Alternative Predictor Variables

In robustness models, we use alternative measures of economic importance based on revenues, total assets, and employees. We do not use them as main explanatory variables as, arguably, it may reduce construct validity. For instance, revenue can overrepresent some industries and some types of affiliates, such as sale subsidiaries and only accounts for the demand side of the market and it does not capture the relevance of the country affiliate as a supplier of inputs for the firm.

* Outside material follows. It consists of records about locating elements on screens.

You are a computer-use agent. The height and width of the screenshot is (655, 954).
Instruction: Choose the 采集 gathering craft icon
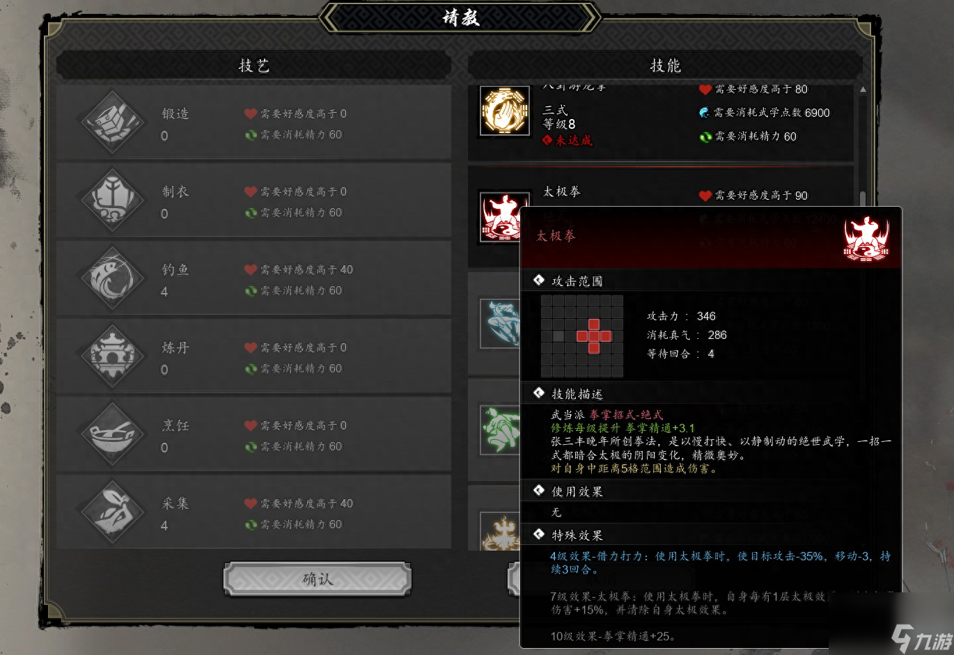[x=112, y=512]
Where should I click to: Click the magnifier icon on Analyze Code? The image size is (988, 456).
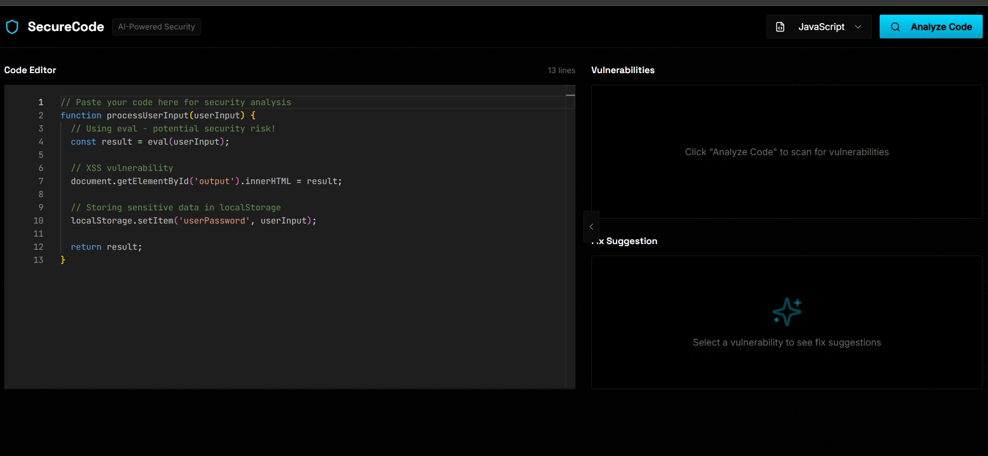tap(895, 27)
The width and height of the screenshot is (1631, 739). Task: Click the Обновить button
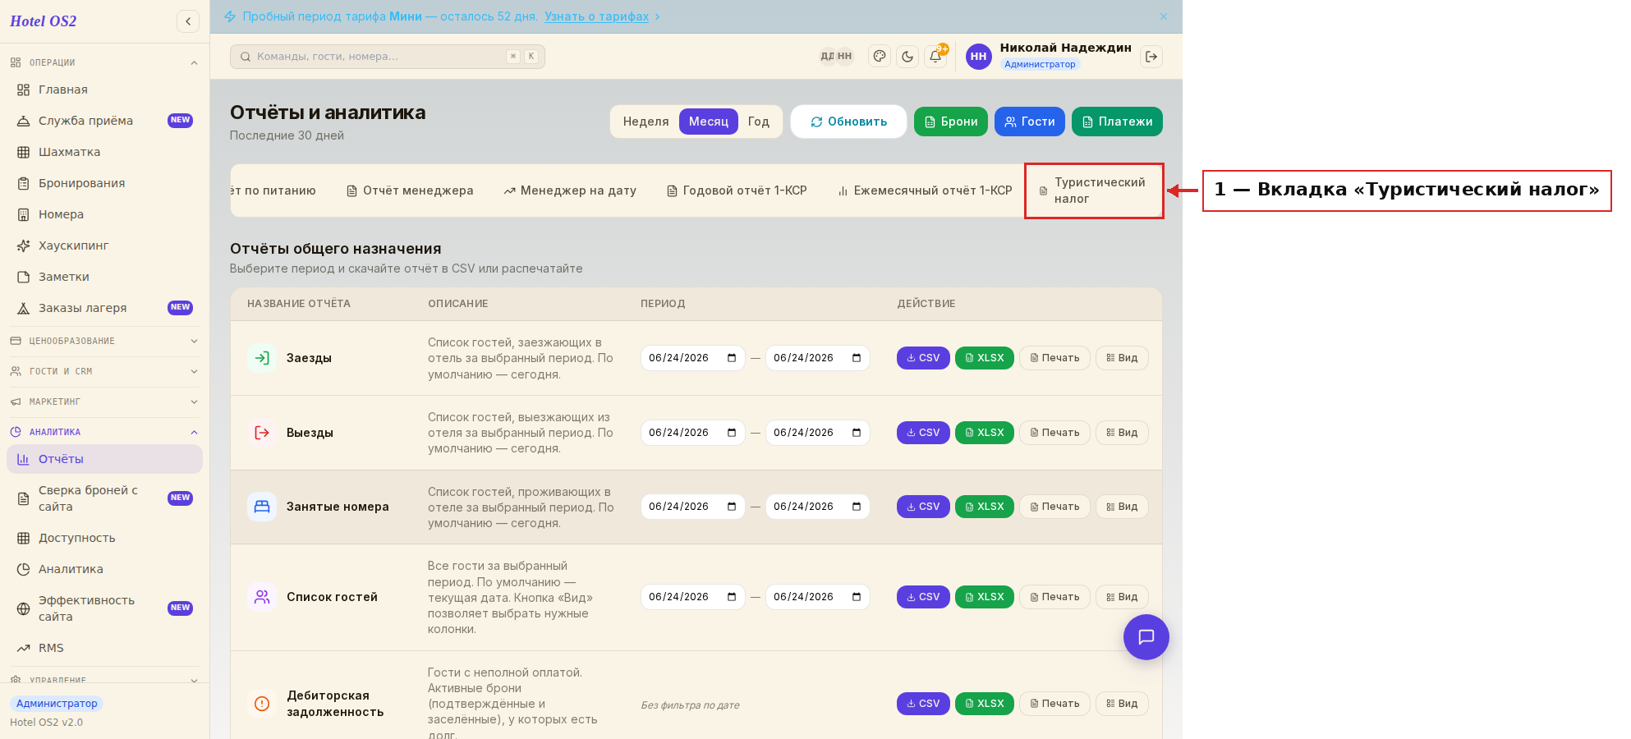(x=848, y=122)
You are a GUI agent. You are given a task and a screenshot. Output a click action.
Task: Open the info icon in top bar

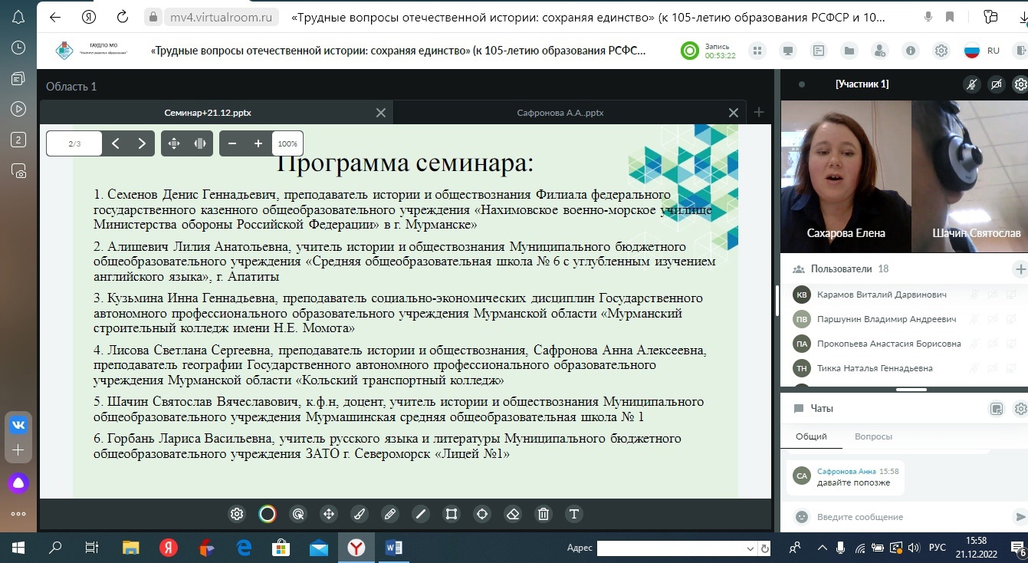911,51
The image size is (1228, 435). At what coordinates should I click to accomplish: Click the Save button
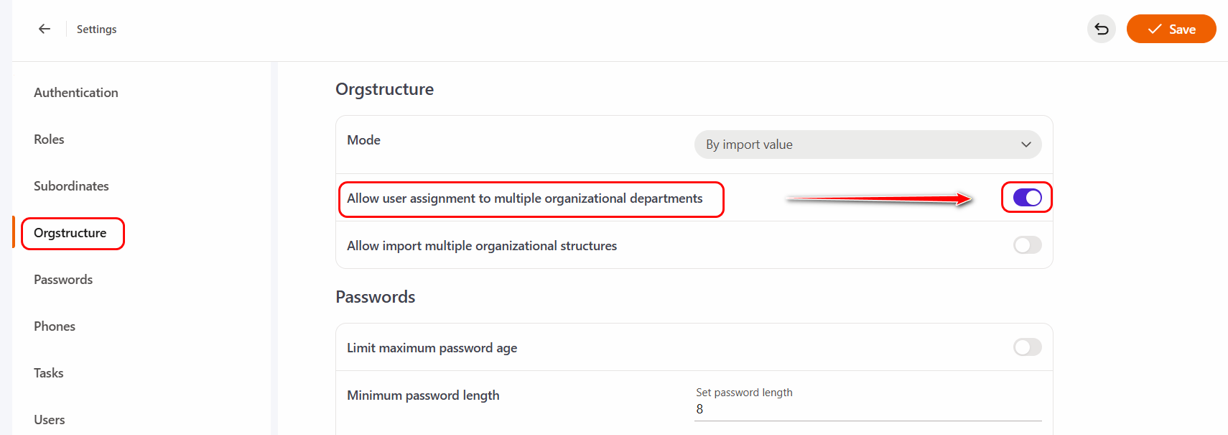point(1171,29)
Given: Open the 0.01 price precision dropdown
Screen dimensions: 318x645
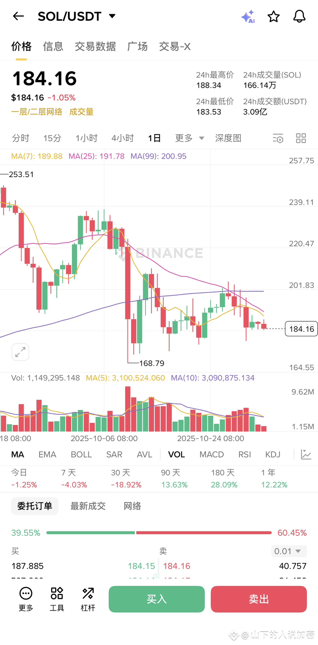Looking at the screenshot, I should coord(289,551).
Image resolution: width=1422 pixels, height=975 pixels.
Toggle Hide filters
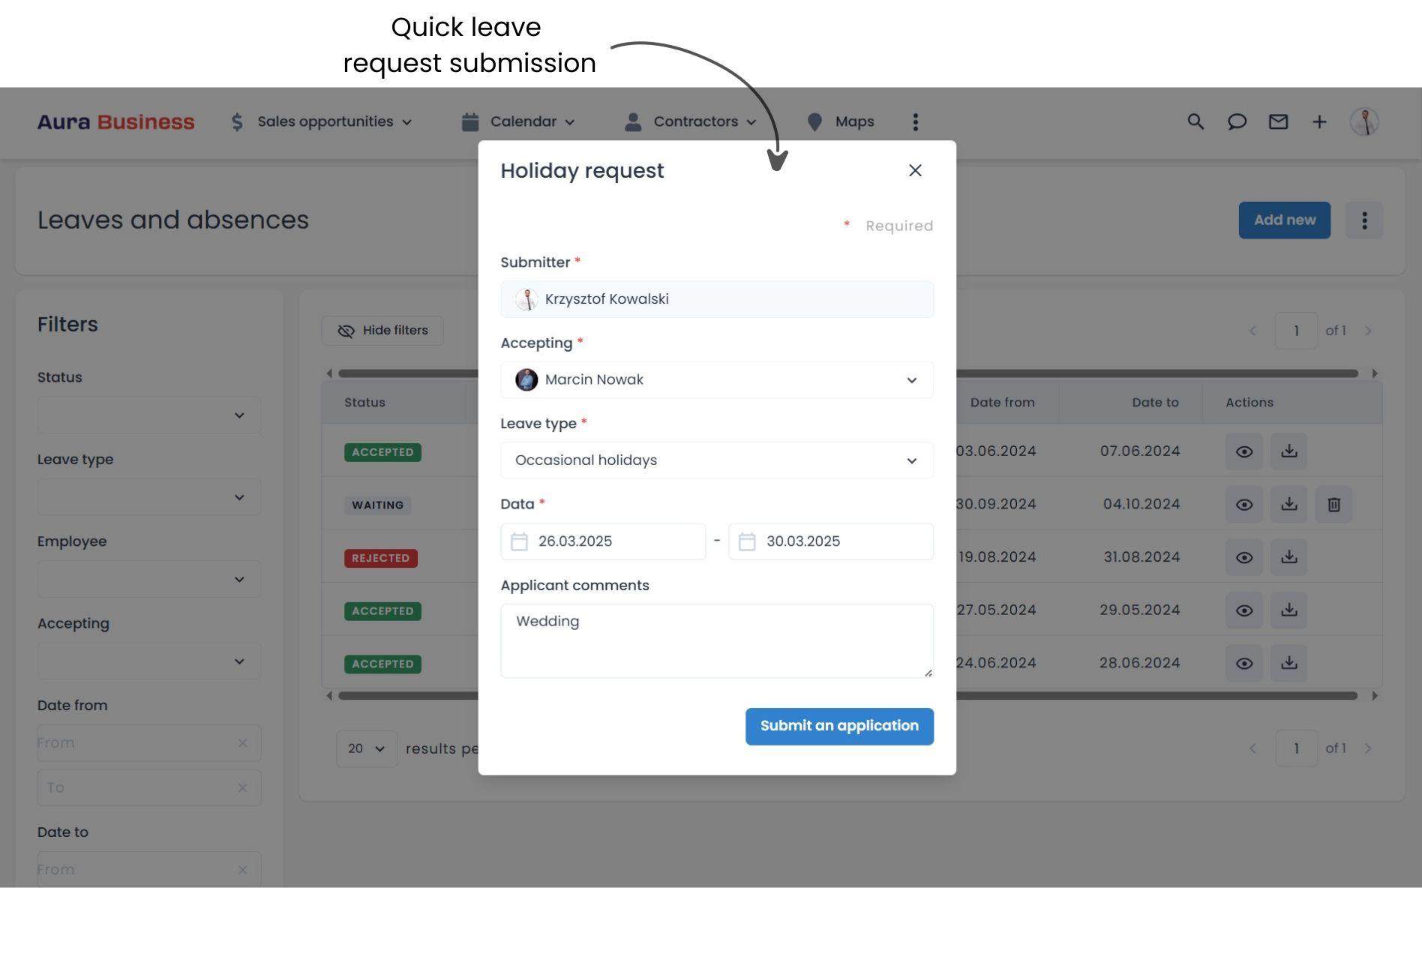click(x=383, y=330)
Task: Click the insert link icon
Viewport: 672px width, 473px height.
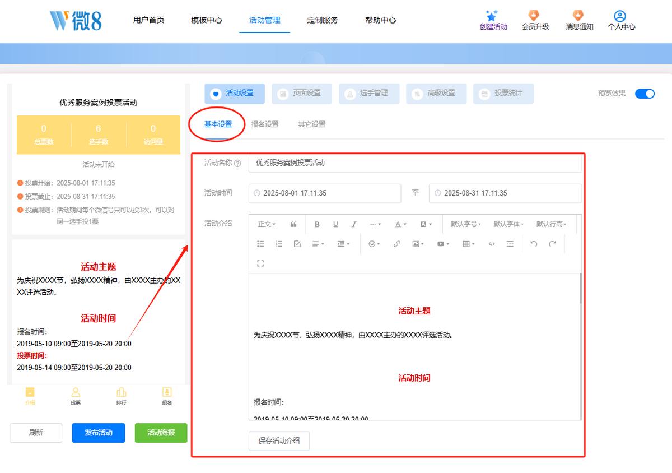Action: pyautogui.click(x=397, y=244)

Moreover, Orbis has substantial missing data for these variables. Addressing missing data with listwise deletion or mean substitution would foster the risk of obtaining biased estimates, increasing Type II errors, and underestimating correlations and coefficient weights. To address this, we start by analyzing missingness patterns and find no systematic divergence on the completely observed variables between those with missing data and those with available data. In other words, the hypothesis that data are missing completely at random cannot be rejected. Then, we use two methods to impute data:

  1. For firm-level data, we expand using Chebyshev polynomials because they can arguably approximate most functional forms (Kolsarici and Vakratsas 2015). We opted for a third-order polynomial based on the Bayesian information criterion after considering expansions up to the 20th degree.
  2. For country-level data, we apply multiple-input bootstrapping algorithm for time-series-cross-sectional data as explained by Blackwell et al. (2017). This form of imputation accounts for smooth time trends, changes across cross-sectional variables, and time and space correlations and it susceptible to integrate scant knowledge to specific cells when available. A review of how this method can produce more accurate imputation particularly for macro level data than traditional procedures can be found in Honaker and King (2010).